BEGIN
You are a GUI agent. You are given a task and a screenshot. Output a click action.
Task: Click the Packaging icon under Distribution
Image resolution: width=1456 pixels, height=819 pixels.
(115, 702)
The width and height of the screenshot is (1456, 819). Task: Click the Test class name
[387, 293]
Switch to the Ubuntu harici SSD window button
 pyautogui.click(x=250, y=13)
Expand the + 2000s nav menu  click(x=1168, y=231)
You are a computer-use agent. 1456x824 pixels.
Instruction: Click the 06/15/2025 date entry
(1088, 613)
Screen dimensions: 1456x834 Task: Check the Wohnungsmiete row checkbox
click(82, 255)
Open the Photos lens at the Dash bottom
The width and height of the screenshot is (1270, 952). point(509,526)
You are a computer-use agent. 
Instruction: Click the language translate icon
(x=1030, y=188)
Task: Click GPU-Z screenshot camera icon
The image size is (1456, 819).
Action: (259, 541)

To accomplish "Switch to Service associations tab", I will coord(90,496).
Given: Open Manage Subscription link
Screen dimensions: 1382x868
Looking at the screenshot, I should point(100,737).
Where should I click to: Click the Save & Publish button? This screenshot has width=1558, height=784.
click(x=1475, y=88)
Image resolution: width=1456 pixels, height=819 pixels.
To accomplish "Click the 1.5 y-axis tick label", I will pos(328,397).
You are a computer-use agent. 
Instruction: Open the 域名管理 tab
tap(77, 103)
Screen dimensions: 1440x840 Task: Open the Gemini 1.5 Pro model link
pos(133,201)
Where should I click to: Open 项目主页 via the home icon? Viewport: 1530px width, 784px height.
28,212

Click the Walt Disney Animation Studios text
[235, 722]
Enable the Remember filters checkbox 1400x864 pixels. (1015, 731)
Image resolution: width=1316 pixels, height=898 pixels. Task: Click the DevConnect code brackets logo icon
END
### EXERCISE AIM
Repeat all the lines above verbatim.

### OUTPUT FOR THIS EXERCISE
You are a GUI agent. You are given a task and a screenshot. Output a click action.
Task: Click the Packaging icon under Distribution
Image resolution: width=1456 pixels, height=819 pixels.
(115, 702)
The width and height of the screenshot is (1456, 819). Task: Click the Test class name
[387, 293]
Switch to the Ubuntu harici SSD window button
 pyautogui.click(x=250, y=13)
Expand the + 2000s nav menu  click(x=1168, y=231)
You are a computer-use agent. 1456x824 pixels.
Instruction: Click the 06/15/2025 date entry
(1088, 613)
Screen dimensions: 1456x834 Task: Check the Wohnungsmiete row checkbox
click(82, 255)
Open the Photos lens at the Dash bottom
The width and height of the screenshot is (1270, 952). point(509,526)
You are a computer-use agent. 
Instruction: Click the language translate icon
(x=1030, y=188)
Task: Click GPU-Z screenshot camera icon
The image size is (1456, 819).
Action: (259, 541)

To accomplish "Switch to Service associations tab", I will coord(90,496).
Given: Open Manage Subscription link
Screen dimensions: 1382x868
Looking at the screenshot, I should point(100,737).
Where should I click to: Click the Save & Publish button? This screenshot has width=1558, height=784.
click(x=1475, y=88)
Image resolution: width=1456 pixels, height=819 pixels.
To accomplish "Click the 1.5 y-axis tick label", I will pos(328,397).
You are a computer-use agent. 
Instruction: Open the 域名管理 tab
tap(77, 103)
Screen dimensions: 1440x840 Task: Open the Gemini 1.5 Pro model link
pos(133,201)
Where should I click to: Open 项目主页 via the home icon? Viewport: 1530px width, 784px height.
28,212

Click the Walt Disney Animation Studios text
[235, 722]
Enable the Remember filters checkbox 1400x864 pixels. (1015, 731)
Image resolution: width=1316 pixels, height=898 pixels. Task: Click the DevConnect code brackets logo icon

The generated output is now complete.